--- Text provided ---
* * * * * * *

Semiotics 2.0
In 1938, within logically-inspired philosophy, the philosopher Charles W. Morris had conceived the extraordinarily ambitious program of a general theory of signs, or 'semiotics'. This theory was to encompass both linguistic and non-linguistic signs, human and animal signs. Published in November 2022, the book What it All Means, by Philippe Schlenker, Senior Research Fellow at Institut Jean-Nicod (UMR8129, CNRS / ENS-PSL) and Global Distinguished Professor at New York University, shows that contemporary formal linguistics, and especially semantics (the study of meaning), is on the verge of realizing this program, but within a scientific framework that did not exist in 1938.
While the term "semiotics" has been used by many fields of the humanities and social sciences to refer to the generalized study of meaning, the formal and experimental approach to meaning arose in a very different tradition. Specifically, in the 1960's and 1970's, well after Charles W. Morris's program was conceived, two "formalist" revolutions successively took place in linguistics. The first one, associated with the name of the linguist Noam Chomsky, consisted in treating human languages as formal languages with respect to their form or 'syntax', with both similarities and differences compared to the formal languages of mathematics and computer science. The second revolution, associated with the name of the logician Richard Montague, consisted in extending this program to semantics with the tools of 'model theory', a branch of logic that offered an explicit definition of truth. Following this second revolution, the key slogan of semantics was that "to understand the meaning of a sentence is to know under what conditions it can be true"; the theory of meaning thus became a theory of truth. In the 1980s and 1990s, these two programs were unified, with a growing integration with psycholinguistics and cognitive science. The result is a systematic theory of meaning in spoken languages, based on a theory of truth, and supported by formal and experimental methods.

* * * * * * *

--- Dataset excerpts ---

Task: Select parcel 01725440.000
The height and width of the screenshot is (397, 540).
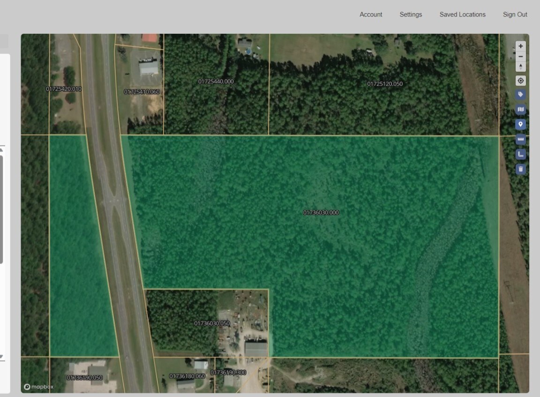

* * * * * * *

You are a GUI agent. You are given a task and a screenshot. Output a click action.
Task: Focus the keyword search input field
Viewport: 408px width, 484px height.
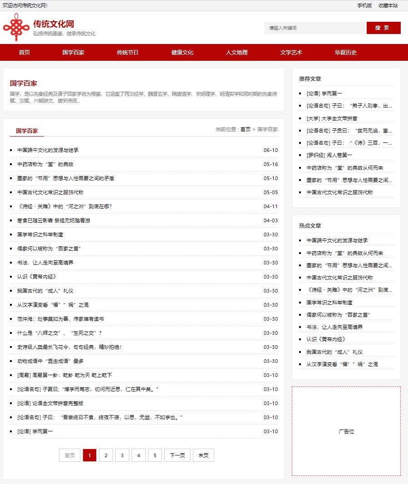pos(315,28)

* * * * * * *

--- Problems ---
A – Reproduce the stretch of the semiotics text from "Semiotics 2.0" through "exist in 1938.".
B – According to the semiotics text, what tools did Richard Montague use to extend the formal program to semantics?
C – Pick up the semiotics text after its last sentence and carry it forward.

--- Solved problems ---
A –
Semiotics 2.0
In 1938, within logically-inspired philosophy, the philosopher Charles W. Morris had conceived the extraordinarily ambitious program of a general theory of signs, or 'semiotics'. This theory was to encompass both linguistic and non-linguistic signs, human and animal signs. Published in November 2022, the book What it All Means, by Philippe Schlenker, Senior Research Fellow at Institut Jean-Nicod (UMR8129, CNRS / ENS-PSL) and Global Distinguished Professor at New York University, shows that contemporary formal linguistics, and especially semantics (the study of meaning), is on the verge of realizing this program, but within a scientific framework that did not exist in 1938.

B – The tools of model theory, a branch of logic that offered an explicit definition of truth.

C –
It is only recently that the ambition of a general theory of meaning, associated with the term "semiotics", re-emerged in formal linguistics (often under the term "Super Semantics"). Semantics has now fully integrated signed languages (used by Deaf communities around the world), which have the same logical and grammatical structures as spoken languages but make more systematic use of iconicity (the process by which a sign resembles what it denotes). Even more recently, formal semantics has been extended to non-standard objects: gestures that co-occur with or sometimes replace speech, facial expressions, emojis; animal communication, especially in primates; and even music and dance. In all these cases, understanding the meaning of a representation is to know under what conditions it can be adequate or 'true'. Here too, the theory of truth lies at the heart of the theory of meaning.
The book What it All Means: Semantics for (Almost) Everything provides an introduction to the results and foundations of contemporary semantics in the context of this general theory of meaning. Its author, Philippe Schlenker, is a specialist of formal semantics who has worked on all aspects of meaning, from philosophical logic to formal semantics, from spoken to signed languages, from animal communication to gestures and music; he was awarded a Silver Medal of CNRS in 2021.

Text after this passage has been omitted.